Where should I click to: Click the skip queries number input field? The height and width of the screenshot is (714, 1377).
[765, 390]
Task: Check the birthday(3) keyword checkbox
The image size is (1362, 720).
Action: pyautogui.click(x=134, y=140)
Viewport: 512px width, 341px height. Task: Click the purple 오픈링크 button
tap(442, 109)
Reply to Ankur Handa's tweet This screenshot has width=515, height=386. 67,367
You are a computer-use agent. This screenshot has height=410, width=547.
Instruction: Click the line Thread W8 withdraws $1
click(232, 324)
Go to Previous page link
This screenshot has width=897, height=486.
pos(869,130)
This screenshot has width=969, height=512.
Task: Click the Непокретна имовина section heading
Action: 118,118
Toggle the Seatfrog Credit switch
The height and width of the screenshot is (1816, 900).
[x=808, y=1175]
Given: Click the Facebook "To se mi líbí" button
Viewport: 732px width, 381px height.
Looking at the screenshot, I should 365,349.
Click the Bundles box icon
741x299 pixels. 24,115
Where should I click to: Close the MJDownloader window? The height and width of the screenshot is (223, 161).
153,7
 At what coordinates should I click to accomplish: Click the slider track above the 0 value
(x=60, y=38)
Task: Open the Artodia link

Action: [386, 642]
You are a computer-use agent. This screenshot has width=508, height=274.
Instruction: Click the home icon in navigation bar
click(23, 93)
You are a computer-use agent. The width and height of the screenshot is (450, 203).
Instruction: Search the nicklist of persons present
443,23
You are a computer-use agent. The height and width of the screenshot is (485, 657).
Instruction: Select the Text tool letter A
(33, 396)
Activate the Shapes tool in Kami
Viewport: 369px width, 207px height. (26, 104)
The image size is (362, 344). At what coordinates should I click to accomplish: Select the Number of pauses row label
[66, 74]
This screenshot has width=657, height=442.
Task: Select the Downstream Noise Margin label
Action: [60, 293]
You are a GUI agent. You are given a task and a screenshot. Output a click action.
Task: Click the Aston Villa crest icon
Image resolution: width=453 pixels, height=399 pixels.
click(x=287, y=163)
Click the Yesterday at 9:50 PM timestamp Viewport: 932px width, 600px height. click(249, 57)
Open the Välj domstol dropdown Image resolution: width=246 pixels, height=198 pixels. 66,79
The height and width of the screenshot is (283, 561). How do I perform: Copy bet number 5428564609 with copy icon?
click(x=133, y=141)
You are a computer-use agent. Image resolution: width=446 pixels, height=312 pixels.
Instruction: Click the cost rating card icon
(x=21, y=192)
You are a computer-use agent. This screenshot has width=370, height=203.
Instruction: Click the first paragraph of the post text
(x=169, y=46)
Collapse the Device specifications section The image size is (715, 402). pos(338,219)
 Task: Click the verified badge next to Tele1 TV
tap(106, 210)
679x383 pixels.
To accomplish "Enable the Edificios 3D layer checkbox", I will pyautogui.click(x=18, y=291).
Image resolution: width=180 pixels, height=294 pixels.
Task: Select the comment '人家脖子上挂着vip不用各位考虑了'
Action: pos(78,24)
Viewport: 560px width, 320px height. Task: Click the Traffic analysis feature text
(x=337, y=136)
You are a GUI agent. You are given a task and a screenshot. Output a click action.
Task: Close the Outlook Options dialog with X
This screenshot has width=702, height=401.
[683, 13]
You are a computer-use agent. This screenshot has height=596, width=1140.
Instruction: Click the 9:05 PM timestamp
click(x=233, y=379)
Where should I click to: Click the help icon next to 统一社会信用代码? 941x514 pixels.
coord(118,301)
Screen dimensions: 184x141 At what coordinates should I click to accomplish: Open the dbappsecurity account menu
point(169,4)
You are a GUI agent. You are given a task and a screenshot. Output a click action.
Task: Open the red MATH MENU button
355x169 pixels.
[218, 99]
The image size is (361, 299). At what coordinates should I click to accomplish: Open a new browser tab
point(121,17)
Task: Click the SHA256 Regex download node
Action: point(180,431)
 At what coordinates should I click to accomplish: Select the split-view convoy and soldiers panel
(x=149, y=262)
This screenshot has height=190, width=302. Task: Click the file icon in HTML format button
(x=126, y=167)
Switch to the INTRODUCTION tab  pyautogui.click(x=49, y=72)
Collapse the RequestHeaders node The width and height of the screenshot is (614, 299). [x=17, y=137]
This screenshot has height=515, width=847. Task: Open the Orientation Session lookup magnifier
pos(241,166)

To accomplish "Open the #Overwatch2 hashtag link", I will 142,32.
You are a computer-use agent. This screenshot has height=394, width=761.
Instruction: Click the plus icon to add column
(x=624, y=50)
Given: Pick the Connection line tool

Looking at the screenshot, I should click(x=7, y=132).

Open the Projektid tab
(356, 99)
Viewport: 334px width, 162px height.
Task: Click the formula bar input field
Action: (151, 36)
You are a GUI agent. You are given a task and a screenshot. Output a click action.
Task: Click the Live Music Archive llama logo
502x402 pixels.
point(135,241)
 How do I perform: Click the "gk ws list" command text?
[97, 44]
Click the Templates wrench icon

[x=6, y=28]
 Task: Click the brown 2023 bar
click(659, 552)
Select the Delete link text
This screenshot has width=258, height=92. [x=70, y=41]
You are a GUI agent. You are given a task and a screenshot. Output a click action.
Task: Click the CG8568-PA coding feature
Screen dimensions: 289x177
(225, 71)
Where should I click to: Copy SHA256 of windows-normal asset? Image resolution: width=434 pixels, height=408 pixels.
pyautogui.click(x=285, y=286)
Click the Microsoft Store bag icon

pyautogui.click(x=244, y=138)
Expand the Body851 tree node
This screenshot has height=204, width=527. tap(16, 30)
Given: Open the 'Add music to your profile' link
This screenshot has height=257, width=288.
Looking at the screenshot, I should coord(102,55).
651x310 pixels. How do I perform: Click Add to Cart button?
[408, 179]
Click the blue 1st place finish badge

───

Work task –
Reproduce every line of the data verbatim.

Result below –
Where should I click to: Click the skip queries number input field? The height and width of the screenshot is (714, 1377).
[765, 390]
Task: Check the birthday(3) keyword checkbox
The image size is (1362, 720).
Action: pyautogui.click(x=134, y=140)
Viewport: 512px width, 341px height. Task: Click the purple 오픈링크 button
tap(442, 109)
Reply to Ankur Handa's tweet This screenshot has width=515, height=386. 67,367
You are a computer-use agent. This screenshot has height=410, width=547.
Instruction: Click the line Thread W8 withdraws $1
click(232, 324)
Go to Previous page link
This screenshot has width=897, height=486.
pos(869,130)
This screenshot has width=969, height=512.
Task: Click the Непокретна имовина section heading
Action: 118,118
Toggle the Seatfrog Credit switch
The height and width of the screenshot is (1816, 900).
[x=808, y=1175]
Given: Click the Facebook "To se mi líbí" button
Viewport: 732px width, 381px height.
Looking at the screenshot, I should 365,349.
Click the Bundles box icon
741x299 pixels. 24,115
Where should I click to: Close the MJDownloader window? The height and width of the screenshot is (223, 161).
153,7
 At what coordinates should I click to accomplish: Click the slider track above the 0 value
(x=60, y=38)
Task: Open the Artodia link

Action: [386, 642]
You are a computer-use agent. This screenshot has width=508, height=274.
Instruction: Click the home icon in navigation bar
click(23, 93)
You are a computer-use agent. The width and height of the screenshot is (450, 203).
Instruction: Search the nicklist of persons present
443,23
You are a computer-use agent. The height and width of the screenshot is (485, 657).
Instruction: Select the Text tool letter A
(33, 396)
Activate the Shapes tool in Kami
Viewport: 369px width, 207px height. (26, 104)
The image size is (362, 344). At what coordinates should I click to accomplish: Select the Number of pauses row label
[66, 74]
This screenshot has width=657, height=442.
Task: Select the Downstream Noise Margin label
Action: [60, 293]
You are a GUI agent. You are given a task and a screenshot. Output a click action.
Task: Click the Aston Villa crest icon
Image resolution: width=453 pixels, height=399 pixels.
click(x=287, y=163)
Click the Yesterday at 9:50 PM timestamp Viewport: 932px width, 600px height. click(249, 57)
Open the Välj domstol dropdown Image resolution: width=246 pixels, height=198 pixels. 66,79
The height and width of the screenshot is (283, 561). How do I perform: Copy bet number 5428564609 with copy icon?
click(x=133, y=141)
You are a computer-use agent. Image resolution: width=446 pixels, height=312 pixels.
Instruction: Click the cost rating card icon
(x=21, y=192)
You are a computer-use agent. This screenshot has width=370, height=203.
Instruction: Click the first paragraph of the post text
(x=169, y=46)
Collapse the Device specifications section The image size is (715, 402). pos(338,219)
 Task: Click the verified badge next to Tele1 TV
tap(106, 210)
679x383 pixels.
To accomplish "Enable the Edificios 3D layer checkbox", I will pyautogui.click(x=18, y=291).
Image resolution: width=180 pixels, height=294 pixels.
Task: Select the comment '人家脖子上挂着vip不用各位考虑了'
Action: pos(78,24)
Viewport: 560px width, 320px height. Task: Click the Traffic analysis feature text
(x=337, y=136)
You are a GUI agent. You are given a task and a screenshot. Output a click action.
Task: Close the Outlook Options dialog with X
This screenshot has width=702, height=401.
[683, 13]
You are a computer-use agent. This screenshot has height=596, width=1140.
Instruction: Click the 9:05 PM timestamp
click(x=233, y=379)
Where should I click to: Click the help icon next to 统一社会信用代码? 941x514 pixels.
coord(118,301)
Screen dimensions: 184x141 At what coordinates should I click to accomplish: Open the dbappsecurity account menu
point(169,4)
You are a GUI agent. You are given a task and a screenshot. Output a click action.
Task: Open the red MATH MENU button
355x169 pixels.
[218, 99]
The image size is (361, 299). At what coordinates should I click to accomplish: Open a new browser tab
point(121,17)
Task: Click the SHA256 Regex download node
Action: point(180,431)
 At what coordinates should I click to accomplish: Select the split-view convoy and soldiers panel
(x=149, y=262)
This screenshot has height=190, width=302. Task: Click the file icon in HTML format button
(x=126, y=167)
Switch to the INTRODUCTION tab  pyautogui.click(x=49, y=72)
Collapse the RequestHeaders node The width and height of the screenshot is (614, 299). [x=17, y=137]
This screenshot has height=515, width=847. Task: Open the Orientation Session lookup magnifier
pos(241,166)

To accomplish "Open the #Overwatch2 hashtag link", I will 142,32.
You are a computer-use agent. This screenshot has height=394, width=761.
Instruction: Click the plus icon to add column
(x=624, y=50)
Given: Pick the Connection line tool

Looking at the screenshot, I should click(x=7, y=132).

Open the Projektid tab
(356, 99)
Viewport: 334px width, 162px height.
Task: Click the formula bar input field
Action: (151, 36)
You are a GUI agent. You are given a task and a screenshot. Output a click action.
Task: Click the Live Music Archive llama logo
502x402 pixels.
point(135,241)
 How do I perform: Click the "gk ws list" command text?
[97, 44]
Click the Templates wrench icon

[x=6, y=28]
 Task: Click the brown 2023 bar
click(659, 552)
Select the Delete link text
This screenshot has width=258, height=92. [x=70, y=41]
You are a GUI agent. You are given a task and a screenshot. Output a click action.
Task: Click the CG8568-PA coding feature
Screen dimensions: 289x177
(225, 71)
Where should I click to: Copy SHA256 of windows-normal asset? Image resolution: width=434 pixels, height=408 pixels.
pyautogui.click(x=285, y=286)
Click the Microsoft Store bag icon

pyautogui.click(x=244, y=138)
Expand the Body851 tree node
This screenshot has height=204, width=527. tap(16, 30)
Given: Open the 'Add music to your profile' link
This screenshot has height=257, width=288.
Looking at the screenshot, I should coord(102,55).
651x310 pixels. How do I perform: Click Add to Cart button?
[408, 179]
Click the blue 1st place finish badge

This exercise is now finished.